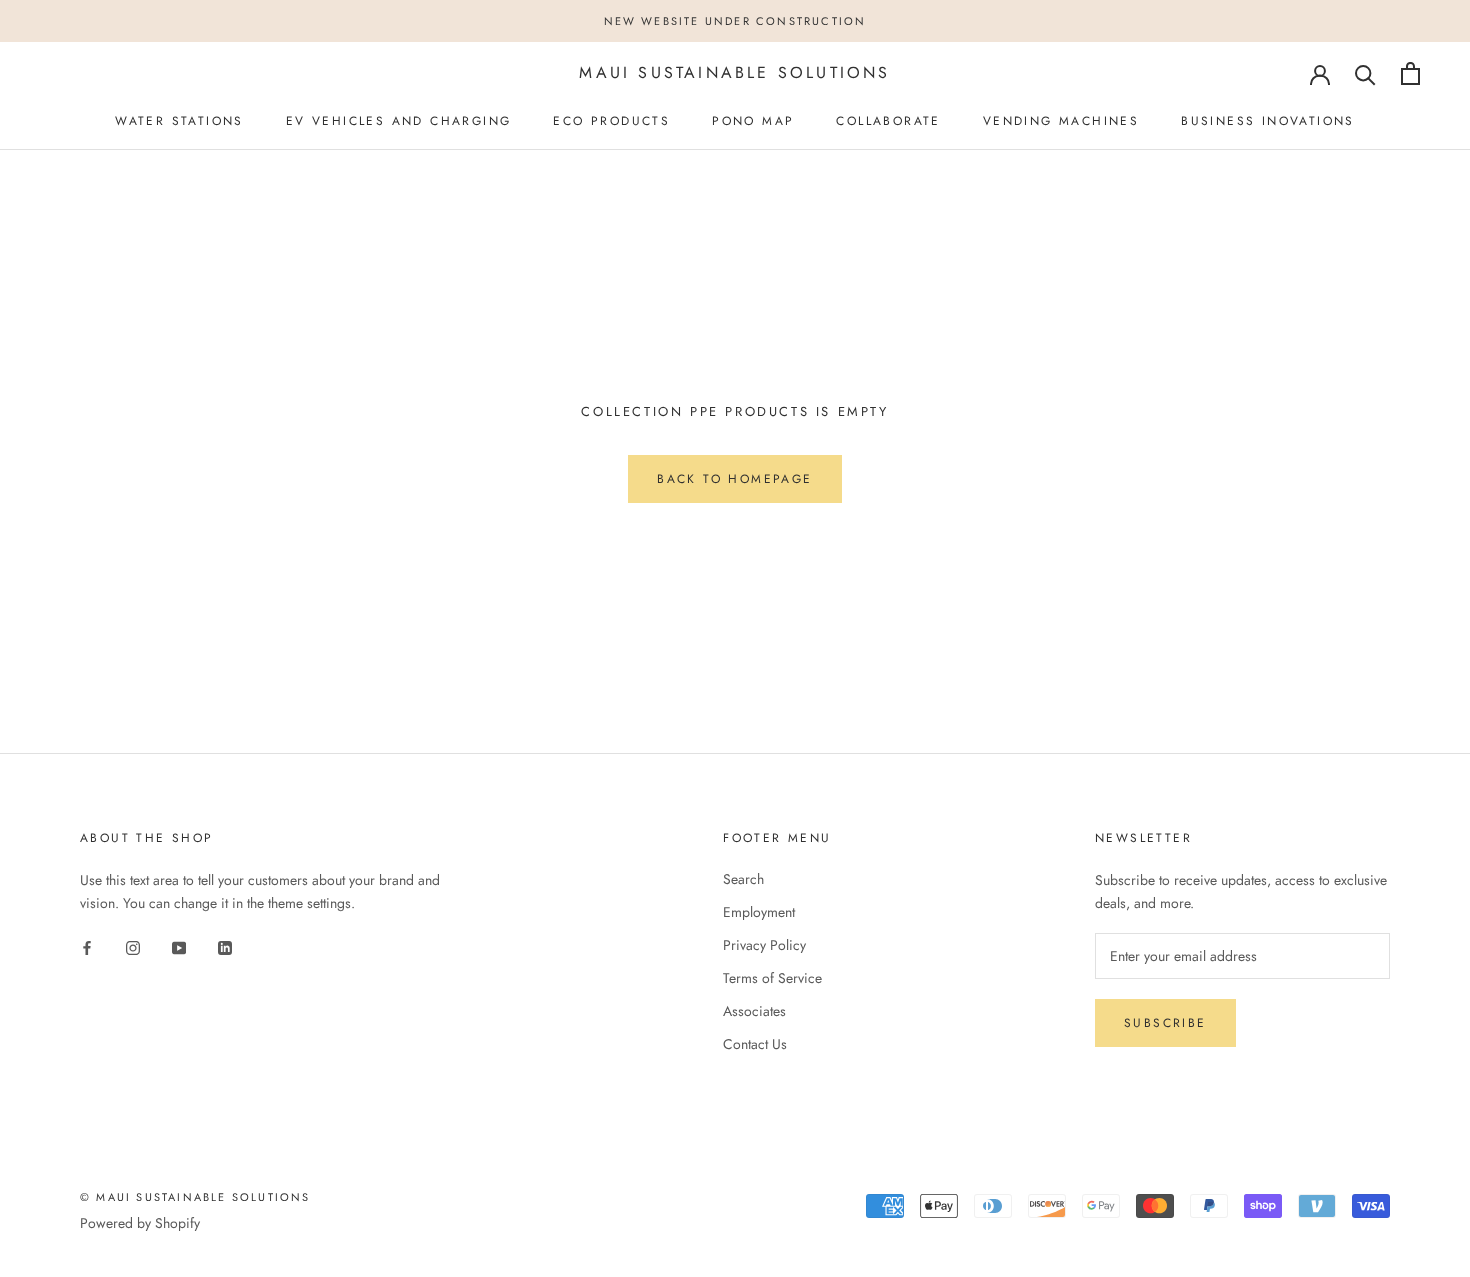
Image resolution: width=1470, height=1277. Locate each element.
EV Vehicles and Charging (399, 121)
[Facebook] (87, 946)
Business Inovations (1268, 121)
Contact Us (755, 1044)
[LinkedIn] (225, 946)
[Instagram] (133, 946)
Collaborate (888, 121)
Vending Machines (1061, 121)
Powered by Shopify (140, 1223)
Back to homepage (734, 479)
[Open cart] (1410, 73)
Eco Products (611, 121)
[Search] (1365, 73)
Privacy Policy (764, 945)
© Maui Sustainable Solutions (195, 1197)
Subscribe (1165, 1023)
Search (743, 879)
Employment (759, 912)
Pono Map (753, 121)
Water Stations (179, 121)
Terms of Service (772, 978)
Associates (754, 1011)
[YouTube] (179, 946)
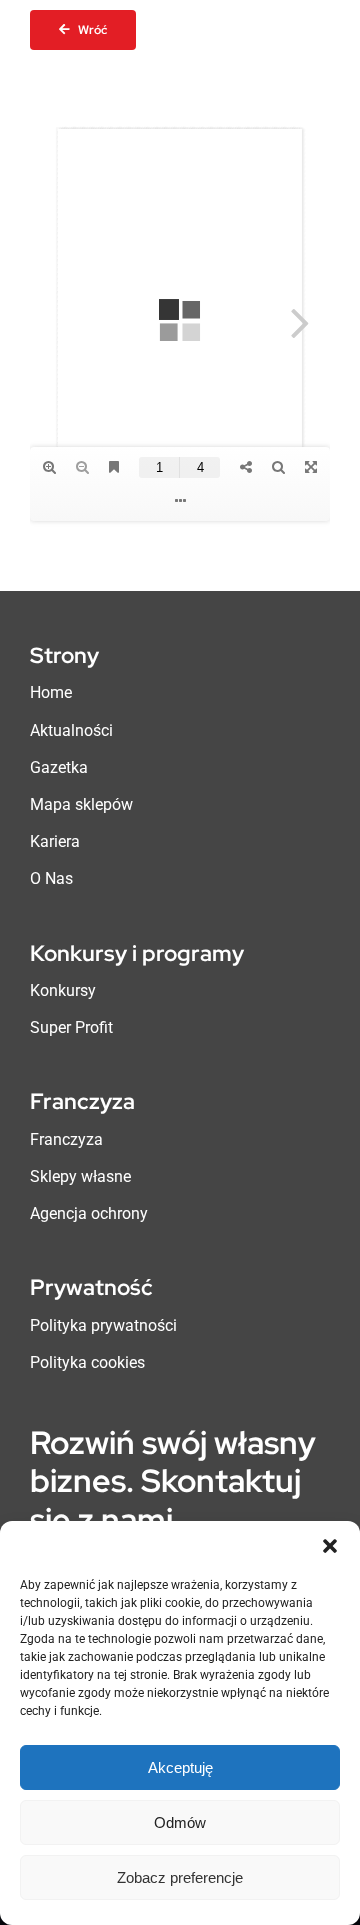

————————

- _Directions_
Each record needs to be reproduced exactly, and no image should be carried over.

- _Expected answer_
Image resolution: width=1470, height=1277. Locate each element.
EV Vehicles and Charging (399, 121)
[Facebook] (87, 946)
Business Inovations (1268, 121)
Contact Us (755, 1044)
[LinkedIn] (225, 946)
[Instagram] (133, 946)
Collaborate (888, 121)
Vending Machines (1061, 121)
Powered by Shopify (140, 1223)
Back to homepage (734, 479)
[Open cart] (1410, 73)
Eco Products (611, 121)
[Search] (1365, 73)
Privacy Policy (764, 945)
© Maui Sustainable Solutions (195, 1197)
Subscribe (1165, 1023)
Search (743, 879)
Employment (759, 912)
Pono Map (753, 121)
Water Stations (179, 121)
Terms of Service (772, 978)
Associates (754, 1011)
[YouTube] (179, 946)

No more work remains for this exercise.